#### What needs to be done
Locate the line that contains "The width and height of the screenshot is (1384, 868)." in the entries below, then repeat it and every following line through the line that contains "Task: Click the s_sales folder icon", exactly, and no others.

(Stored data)
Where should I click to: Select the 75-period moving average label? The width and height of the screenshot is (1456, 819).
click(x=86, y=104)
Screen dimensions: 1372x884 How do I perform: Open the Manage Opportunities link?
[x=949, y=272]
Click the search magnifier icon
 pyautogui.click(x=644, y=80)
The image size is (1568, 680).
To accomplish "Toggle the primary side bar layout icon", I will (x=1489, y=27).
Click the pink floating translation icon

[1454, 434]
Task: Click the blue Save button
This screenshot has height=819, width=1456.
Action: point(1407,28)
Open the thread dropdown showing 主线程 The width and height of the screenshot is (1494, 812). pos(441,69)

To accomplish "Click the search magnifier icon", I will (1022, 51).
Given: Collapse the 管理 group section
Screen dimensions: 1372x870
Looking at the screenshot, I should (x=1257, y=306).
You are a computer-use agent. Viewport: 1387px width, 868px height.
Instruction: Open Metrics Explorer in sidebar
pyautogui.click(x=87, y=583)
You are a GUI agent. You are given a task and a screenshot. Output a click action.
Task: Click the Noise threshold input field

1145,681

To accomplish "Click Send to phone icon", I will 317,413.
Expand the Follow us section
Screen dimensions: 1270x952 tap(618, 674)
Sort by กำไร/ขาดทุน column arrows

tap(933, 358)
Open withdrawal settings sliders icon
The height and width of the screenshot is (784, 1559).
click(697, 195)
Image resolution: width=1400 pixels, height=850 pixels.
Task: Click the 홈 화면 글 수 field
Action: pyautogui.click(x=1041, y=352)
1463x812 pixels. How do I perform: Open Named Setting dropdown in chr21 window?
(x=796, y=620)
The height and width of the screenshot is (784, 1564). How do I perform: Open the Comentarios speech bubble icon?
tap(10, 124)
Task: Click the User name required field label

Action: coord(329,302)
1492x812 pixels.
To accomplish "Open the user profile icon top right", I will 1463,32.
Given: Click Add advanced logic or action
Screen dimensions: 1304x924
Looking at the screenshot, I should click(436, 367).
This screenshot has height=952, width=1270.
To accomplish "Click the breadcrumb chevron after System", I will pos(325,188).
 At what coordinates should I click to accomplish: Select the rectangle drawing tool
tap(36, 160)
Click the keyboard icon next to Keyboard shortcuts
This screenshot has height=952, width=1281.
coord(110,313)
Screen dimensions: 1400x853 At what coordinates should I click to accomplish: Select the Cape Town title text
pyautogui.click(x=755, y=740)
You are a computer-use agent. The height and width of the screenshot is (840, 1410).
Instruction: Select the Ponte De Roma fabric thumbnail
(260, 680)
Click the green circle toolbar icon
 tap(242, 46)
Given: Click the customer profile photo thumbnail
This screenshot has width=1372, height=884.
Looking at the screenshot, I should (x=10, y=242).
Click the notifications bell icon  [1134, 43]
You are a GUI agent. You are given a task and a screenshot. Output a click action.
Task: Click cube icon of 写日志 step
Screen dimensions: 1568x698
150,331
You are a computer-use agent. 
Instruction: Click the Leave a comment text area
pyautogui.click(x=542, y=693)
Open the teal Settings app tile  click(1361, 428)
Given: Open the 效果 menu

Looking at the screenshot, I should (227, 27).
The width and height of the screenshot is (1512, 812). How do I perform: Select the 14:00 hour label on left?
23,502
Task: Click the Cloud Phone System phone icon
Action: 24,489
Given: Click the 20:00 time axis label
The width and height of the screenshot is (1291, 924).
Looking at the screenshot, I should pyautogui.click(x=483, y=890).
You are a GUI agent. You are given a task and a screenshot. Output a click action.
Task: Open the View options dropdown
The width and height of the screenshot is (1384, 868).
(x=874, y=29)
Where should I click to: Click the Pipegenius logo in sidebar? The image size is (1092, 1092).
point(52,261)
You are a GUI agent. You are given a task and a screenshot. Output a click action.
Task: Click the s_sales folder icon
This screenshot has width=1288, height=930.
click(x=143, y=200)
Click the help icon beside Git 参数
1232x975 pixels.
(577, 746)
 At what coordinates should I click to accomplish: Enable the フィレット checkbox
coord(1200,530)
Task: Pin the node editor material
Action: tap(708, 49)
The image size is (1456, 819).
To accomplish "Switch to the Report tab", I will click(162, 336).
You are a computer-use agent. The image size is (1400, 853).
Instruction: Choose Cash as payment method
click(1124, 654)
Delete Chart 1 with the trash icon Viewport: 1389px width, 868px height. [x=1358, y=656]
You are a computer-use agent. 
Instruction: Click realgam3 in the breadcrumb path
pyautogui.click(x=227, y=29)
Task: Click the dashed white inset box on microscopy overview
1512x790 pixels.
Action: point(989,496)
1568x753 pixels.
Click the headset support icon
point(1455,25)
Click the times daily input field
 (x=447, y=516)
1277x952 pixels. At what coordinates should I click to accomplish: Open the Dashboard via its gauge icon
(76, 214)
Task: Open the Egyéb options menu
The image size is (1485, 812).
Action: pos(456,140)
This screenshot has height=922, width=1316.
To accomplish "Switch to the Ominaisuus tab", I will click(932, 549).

#### The completed task
The width and height of the screenshot is (1384, 868).
(x=874, y=29)
Where should I click to: Click the Pipegenius logo in sidebar? The image size is (1092, 1092).
point(52,261)
You are a GUI agent. You are given a task and a screenshot. Output a click action.
Task: Click the s_sales folder icon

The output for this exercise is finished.